WHAT THE TASK ASKS
Quote the stretch of the listing from the line containing "Given: Open the Math navigation menu" through the end of the listing, both ends included.

RECORDS PROVIDED
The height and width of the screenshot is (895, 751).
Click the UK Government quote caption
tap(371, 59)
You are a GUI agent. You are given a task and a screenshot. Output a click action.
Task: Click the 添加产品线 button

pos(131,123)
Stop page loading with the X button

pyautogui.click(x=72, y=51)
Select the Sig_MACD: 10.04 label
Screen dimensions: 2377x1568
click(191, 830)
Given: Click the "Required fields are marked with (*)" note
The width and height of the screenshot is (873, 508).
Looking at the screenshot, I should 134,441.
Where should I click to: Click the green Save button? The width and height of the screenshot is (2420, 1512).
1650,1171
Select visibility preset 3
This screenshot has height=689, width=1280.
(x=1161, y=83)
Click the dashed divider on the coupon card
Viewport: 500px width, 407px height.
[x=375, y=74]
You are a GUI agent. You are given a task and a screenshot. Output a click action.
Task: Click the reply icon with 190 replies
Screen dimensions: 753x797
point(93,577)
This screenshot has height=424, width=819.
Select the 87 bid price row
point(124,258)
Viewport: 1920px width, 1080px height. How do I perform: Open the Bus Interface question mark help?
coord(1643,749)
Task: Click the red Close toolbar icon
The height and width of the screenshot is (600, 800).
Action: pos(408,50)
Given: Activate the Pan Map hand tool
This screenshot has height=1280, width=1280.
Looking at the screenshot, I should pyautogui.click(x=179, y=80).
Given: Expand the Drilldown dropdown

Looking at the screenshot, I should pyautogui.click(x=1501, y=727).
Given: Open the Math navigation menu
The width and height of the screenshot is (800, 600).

RESPONSE BELOW
Given: Open the Math navigation menu
The width and height of the screenshot is (800, 600).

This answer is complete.